The old man glanced keenly at his hand as he did so; at which Ronald seemed confused, and pocketed it again abruptly.

“Yes, that is the life-magnet. You see this bent glass tube surrounded by the helix? That tube contains liquid carbon. I pass through the helix a current of induced electricity, generated by the action of these sixty Bunsen cups upon a succession of coils with carbon cores, and the magnet becomes charged with soulless life. I reverse the stream—what was positive now is negative, and the same magnet will absorb life from a living being to an extent only to be measured by thousands of millions.”

“Then, what effect is produced on the body you pump the life from?”

“Death.”

“And what becomes of the soul?”

“I don’t quite know. I fancy, however, that the magnet absorbs that too.”

“Can it give it back?”

“Certainly; otherwise my life-magnet would belie its name, and be simply an ingenious and expensive instrument of death. By reversing the conditions, I can restore both soul and life to the body from which I drew them, or to another body, even after the lapse of several days.”

“Have you ever done so?”

“I have.”

Ronald looked reflectively downward to his boot-toe, but seemed to find nothing there—except a boot-toe.

“I say, my friend,” he spoke at last, “haven’t you got a pin you can stick in me? I’d like to know if I’m dreaming.”

“I can convince you better than by pins,” replied Herr Lebensfunke. “Let me see that hand you hide so carefully.”

Ronald Wyde slowly drew it from his pocket, as reluctantly as though it were a grudged charity dole, and extended it to the old man. Its little finger was gone.

“A defect that I am foolishly sensitive about,” said he. “A childish freak—playing with edged tools, you know. A boy-playmate chopped it off by accident: I cut his head open with his own hatchet, and made an idiot of him for life—that’s all.”

“I could do this,” said Herr Lebensfunke, pausing on each word as if it were somewhat heavy, and had to be lifted out of his cramped chest by force; “I could draw your entity into that magnet, leaving you side by side with this corpse. I could dissect a finger from that same corpse, attach it to your own dead hand by a little of that palpitating life-mass you have seen, pass an electric stream through it, and a junction would be effected in three or four days. I could then restore you to existence, whole, and not maimed as now.”

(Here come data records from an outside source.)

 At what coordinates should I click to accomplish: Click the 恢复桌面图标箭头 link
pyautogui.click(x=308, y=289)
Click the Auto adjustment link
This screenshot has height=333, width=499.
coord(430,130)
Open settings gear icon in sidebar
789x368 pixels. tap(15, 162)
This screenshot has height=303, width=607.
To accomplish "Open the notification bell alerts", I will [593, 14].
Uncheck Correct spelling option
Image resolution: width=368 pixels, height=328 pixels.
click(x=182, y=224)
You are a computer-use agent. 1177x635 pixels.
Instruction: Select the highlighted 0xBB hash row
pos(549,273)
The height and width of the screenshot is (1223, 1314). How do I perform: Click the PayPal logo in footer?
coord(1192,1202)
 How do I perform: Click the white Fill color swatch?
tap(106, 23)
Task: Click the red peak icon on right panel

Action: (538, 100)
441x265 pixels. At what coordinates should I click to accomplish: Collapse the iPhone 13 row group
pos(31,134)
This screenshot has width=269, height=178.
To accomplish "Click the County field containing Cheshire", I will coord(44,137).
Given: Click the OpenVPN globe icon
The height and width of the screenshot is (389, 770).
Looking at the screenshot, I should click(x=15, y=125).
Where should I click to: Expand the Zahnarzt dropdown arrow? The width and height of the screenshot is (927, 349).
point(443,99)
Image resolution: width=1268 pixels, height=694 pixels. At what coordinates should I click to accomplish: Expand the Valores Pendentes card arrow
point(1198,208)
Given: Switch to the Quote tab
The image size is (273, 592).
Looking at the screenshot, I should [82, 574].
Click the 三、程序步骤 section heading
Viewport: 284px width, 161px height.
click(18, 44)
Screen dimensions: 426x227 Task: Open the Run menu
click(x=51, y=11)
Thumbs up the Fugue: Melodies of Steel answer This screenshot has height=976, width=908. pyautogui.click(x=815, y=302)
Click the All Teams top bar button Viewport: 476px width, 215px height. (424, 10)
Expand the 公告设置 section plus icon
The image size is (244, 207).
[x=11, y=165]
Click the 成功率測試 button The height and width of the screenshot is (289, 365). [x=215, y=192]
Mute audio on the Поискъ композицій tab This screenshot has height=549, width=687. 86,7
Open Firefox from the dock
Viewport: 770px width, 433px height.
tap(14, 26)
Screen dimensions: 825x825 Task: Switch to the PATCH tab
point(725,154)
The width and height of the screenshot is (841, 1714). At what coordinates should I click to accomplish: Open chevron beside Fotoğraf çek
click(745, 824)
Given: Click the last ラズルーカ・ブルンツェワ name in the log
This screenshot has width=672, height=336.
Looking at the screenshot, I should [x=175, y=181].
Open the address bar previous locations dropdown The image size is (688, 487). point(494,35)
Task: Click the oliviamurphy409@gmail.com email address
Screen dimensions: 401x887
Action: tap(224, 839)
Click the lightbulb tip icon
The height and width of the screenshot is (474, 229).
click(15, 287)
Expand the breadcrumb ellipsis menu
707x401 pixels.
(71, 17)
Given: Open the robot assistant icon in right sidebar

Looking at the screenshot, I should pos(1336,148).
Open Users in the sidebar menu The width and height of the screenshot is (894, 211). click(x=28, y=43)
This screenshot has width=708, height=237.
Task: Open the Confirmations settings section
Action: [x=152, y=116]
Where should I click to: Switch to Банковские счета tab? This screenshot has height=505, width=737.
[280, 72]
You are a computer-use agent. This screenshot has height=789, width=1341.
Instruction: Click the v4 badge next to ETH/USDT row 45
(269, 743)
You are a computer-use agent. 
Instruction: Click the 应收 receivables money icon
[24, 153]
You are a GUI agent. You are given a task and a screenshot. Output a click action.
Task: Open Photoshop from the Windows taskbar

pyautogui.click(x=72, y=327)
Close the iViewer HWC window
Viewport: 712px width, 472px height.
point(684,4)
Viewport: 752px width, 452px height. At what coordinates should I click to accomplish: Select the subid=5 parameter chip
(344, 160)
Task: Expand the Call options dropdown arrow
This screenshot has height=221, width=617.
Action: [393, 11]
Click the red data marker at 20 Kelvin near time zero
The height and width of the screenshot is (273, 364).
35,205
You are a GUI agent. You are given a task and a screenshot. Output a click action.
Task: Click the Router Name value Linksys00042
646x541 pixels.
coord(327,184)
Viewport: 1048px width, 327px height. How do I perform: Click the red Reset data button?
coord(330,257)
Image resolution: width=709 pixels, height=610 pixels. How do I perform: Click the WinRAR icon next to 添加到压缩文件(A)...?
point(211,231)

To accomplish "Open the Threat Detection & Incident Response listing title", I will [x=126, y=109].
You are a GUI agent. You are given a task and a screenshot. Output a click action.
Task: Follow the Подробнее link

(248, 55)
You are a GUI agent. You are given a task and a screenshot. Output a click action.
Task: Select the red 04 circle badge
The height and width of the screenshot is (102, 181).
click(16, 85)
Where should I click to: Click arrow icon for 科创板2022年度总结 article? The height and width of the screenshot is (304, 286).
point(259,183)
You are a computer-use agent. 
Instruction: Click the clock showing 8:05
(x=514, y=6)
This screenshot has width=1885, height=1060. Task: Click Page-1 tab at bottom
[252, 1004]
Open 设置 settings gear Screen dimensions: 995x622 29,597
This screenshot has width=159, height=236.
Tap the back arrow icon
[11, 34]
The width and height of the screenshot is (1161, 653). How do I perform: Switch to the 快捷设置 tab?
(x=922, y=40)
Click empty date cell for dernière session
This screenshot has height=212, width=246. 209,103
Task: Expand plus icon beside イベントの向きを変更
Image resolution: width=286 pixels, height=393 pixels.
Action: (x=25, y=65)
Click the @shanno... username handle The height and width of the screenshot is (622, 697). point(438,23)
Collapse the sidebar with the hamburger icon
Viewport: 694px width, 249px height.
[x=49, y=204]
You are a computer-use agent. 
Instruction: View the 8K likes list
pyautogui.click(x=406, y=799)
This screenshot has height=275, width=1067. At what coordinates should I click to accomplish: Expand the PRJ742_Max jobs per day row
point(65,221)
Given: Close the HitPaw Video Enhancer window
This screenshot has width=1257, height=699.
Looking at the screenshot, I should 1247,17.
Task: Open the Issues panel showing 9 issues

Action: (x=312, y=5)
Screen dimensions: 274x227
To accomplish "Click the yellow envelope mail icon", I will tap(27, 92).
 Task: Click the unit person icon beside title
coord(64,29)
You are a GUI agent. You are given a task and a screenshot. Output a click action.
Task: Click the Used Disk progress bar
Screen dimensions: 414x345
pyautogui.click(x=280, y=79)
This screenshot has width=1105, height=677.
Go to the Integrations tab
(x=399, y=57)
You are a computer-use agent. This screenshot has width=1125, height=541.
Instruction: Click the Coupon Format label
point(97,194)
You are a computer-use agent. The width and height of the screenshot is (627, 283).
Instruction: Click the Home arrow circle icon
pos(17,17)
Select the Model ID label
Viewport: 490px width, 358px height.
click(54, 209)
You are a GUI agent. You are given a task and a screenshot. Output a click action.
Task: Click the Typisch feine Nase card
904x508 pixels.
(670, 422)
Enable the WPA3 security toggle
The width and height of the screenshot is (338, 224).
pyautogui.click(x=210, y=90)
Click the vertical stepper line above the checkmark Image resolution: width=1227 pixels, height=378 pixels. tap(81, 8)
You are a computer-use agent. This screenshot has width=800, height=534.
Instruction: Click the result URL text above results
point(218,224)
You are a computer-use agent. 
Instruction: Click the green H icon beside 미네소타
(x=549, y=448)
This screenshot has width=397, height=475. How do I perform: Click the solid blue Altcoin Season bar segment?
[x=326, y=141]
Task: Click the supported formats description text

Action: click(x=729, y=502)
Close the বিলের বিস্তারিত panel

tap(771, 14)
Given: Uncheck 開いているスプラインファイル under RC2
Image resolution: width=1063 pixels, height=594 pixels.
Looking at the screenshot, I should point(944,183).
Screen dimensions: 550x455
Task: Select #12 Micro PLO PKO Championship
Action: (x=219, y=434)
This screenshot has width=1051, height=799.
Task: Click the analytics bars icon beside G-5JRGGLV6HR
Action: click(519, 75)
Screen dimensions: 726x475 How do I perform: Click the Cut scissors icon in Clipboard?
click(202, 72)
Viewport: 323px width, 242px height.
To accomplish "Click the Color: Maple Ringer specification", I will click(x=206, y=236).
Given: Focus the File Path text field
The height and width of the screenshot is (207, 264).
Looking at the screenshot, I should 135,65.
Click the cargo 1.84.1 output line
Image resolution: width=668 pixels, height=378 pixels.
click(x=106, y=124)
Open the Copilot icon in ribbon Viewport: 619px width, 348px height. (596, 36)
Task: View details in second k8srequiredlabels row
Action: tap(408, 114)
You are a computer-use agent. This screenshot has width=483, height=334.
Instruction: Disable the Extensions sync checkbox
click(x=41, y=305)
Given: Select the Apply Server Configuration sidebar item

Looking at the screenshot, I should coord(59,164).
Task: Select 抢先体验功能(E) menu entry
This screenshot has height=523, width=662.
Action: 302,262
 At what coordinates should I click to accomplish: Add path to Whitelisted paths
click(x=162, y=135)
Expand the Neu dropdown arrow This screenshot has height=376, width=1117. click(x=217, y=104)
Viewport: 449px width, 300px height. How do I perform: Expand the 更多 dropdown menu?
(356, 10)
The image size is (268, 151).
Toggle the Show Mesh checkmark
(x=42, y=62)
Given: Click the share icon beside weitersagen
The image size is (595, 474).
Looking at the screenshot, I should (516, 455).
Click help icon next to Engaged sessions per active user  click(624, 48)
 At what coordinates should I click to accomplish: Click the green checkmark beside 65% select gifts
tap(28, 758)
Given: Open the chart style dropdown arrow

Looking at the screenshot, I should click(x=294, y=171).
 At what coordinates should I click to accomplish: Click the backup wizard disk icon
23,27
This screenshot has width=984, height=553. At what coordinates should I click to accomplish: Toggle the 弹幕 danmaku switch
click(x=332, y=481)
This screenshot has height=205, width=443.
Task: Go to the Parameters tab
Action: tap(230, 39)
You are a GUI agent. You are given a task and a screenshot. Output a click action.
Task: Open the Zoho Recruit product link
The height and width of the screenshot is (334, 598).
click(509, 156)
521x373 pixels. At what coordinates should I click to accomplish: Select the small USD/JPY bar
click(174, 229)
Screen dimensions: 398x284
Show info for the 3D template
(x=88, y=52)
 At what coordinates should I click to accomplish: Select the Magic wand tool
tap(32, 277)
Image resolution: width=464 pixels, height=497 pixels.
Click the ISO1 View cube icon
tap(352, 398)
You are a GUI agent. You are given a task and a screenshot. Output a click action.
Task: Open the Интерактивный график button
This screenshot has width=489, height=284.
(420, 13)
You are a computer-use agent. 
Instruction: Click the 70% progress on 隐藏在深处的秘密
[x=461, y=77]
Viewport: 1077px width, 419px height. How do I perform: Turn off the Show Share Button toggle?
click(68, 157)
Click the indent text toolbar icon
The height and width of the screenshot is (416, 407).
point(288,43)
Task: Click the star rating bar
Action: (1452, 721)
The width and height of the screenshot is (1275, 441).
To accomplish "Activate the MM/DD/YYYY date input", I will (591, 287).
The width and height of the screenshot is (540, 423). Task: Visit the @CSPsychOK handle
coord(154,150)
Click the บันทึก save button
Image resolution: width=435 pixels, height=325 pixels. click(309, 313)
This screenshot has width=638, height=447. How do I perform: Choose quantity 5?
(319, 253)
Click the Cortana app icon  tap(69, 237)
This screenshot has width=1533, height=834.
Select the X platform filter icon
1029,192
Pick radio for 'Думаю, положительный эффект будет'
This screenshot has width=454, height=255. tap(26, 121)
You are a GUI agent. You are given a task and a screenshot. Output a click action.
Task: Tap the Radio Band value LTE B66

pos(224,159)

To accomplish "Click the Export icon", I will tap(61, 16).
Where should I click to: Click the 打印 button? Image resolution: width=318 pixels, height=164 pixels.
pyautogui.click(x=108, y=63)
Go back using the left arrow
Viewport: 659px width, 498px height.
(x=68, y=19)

“I don’t quite like the idea of dying, even for a day,” answered Wyde. “Couldn’t you contrive to lend me a body while you are mending my own?”

“You can take that one, if you like.”

Ronald Wyde looked once more at the sodden features of the corpse, and smiled lugubriously.

“A mighty shabby old customer,” he said, “and I doubt if I could feel at home in his skin; but I’m willing to risk it for the sake of the novelty of the thing.”

The old philosopher’s thin face lit up with pleasure.

“You consent, then?” he chuckled in his womanish treble.

“Of course I do. Begin at once, and have done with it.”

“Not now, mein Herr; some modifications must be made in the connections—mere matters of detail. Come again to-night.”

“At what hour?”

“At ten. Mein Vögelein, show the Herr the way out.”

The girl, who had been moving restlessly about the room all this time, with her wild brown eyes fixed now on Ronald, now on the old man, and oftener in a shy, inquisitive stare on the corpse, lit a dusty chemical lamp and led the way down the awkward passages and stairs. Ronald tried to start a conversation with her as he followed.

“You are too young, my birdling, to be accustomed to such sights as this upstairs.”

“Birdling is not too young, she’s almost fourteen,” said the girl, proudly. “And she likes it, too; it makes her think of mother. Mother went to sleep on that table, mein Herr.”

“Poor thing! she’s half-witted,” thought Wyde as he passed into the street. “By-by, birdie.”